Action: Make selective use of spring herbicides
Key messagesRead our guidance on Key messages before continuing
A replicated, controlled, randomized study in the UK found that spring herbicides had some benefits for beneficial weeds and arthropods.
This intervention aims to reduce herbicide inputs in fields which do not contain undesirable weed species. It involves not applying an autumn herbicide and reducing spring herbicide applications to a single treatment of a selective herbicide. Reducing spring herbicide treatment to a single application may allow a diverse weed community to develop.
Supporting evidence from individual studies
A replicated, controlled, randomized study from 2003 to 2005 of arable fields at three sites in the UK (Jones & Smith 2007) found that spring herbicides had some benefits for beneficial weeds and arthropods. Species richness and cover of beneficial weeds tended to be higher with single spring or post-emergence herbicide applications than pre-emergence or combinations of applications; figures were lowest in plots with three annual applications. Cover of undesirable weeds was higher in single spring or pre-emergence applications than combined treatments. Single applications tended to reduce arthropod abundance less than sequences of herbicides, although post-emergence and pre-emergence applications were detrimental to some taxa.
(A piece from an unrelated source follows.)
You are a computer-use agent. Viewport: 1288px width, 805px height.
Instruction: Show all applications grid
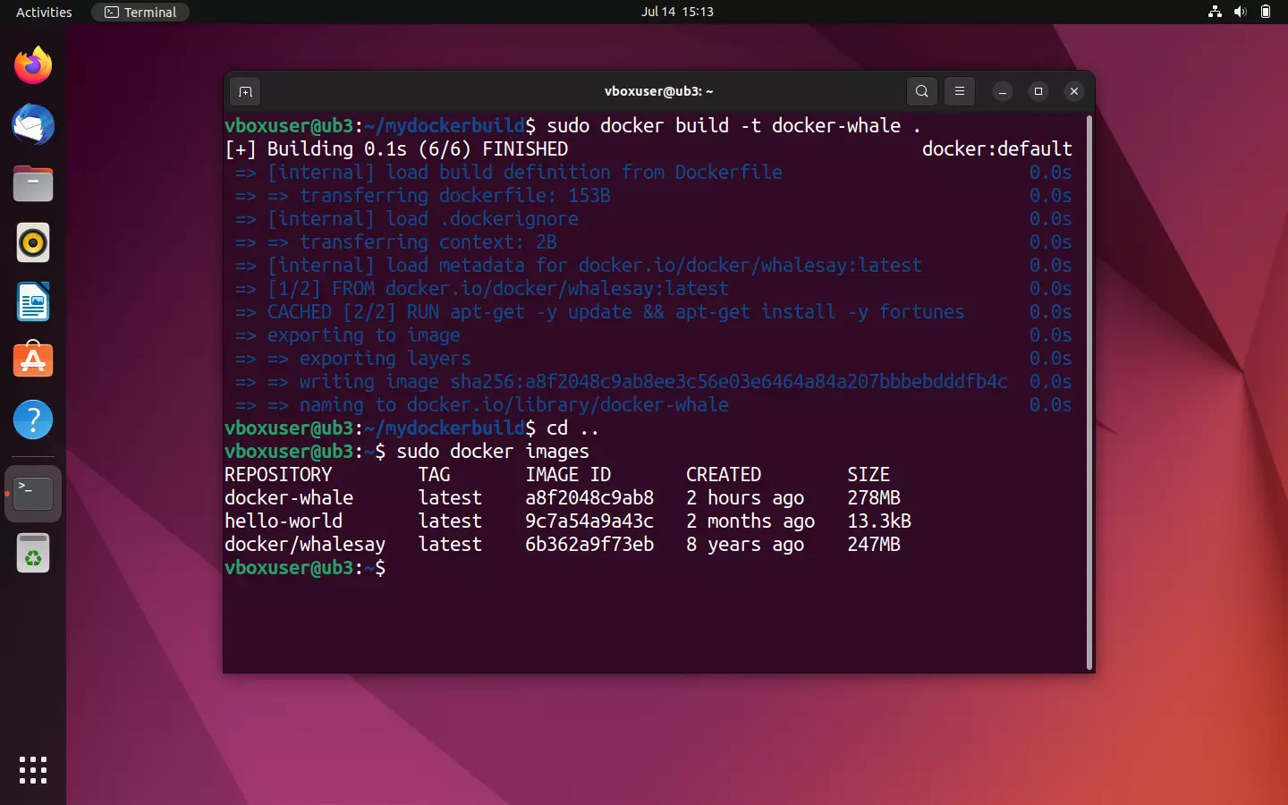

There were three or five replicate plots (3 or 4 x 24 m) of each treatment per site: untreated, pre-emergence, post-emergence or spring applications or combinations of each two/all herbicide applications. Vegetation was sampled in five quadrats (0.25 m²) in each plot (June 2003-2005). Arthropods were sampled using a D-Vac suction sampler (five sub-samples of 10s/plot) in a sub-set of treatments (June).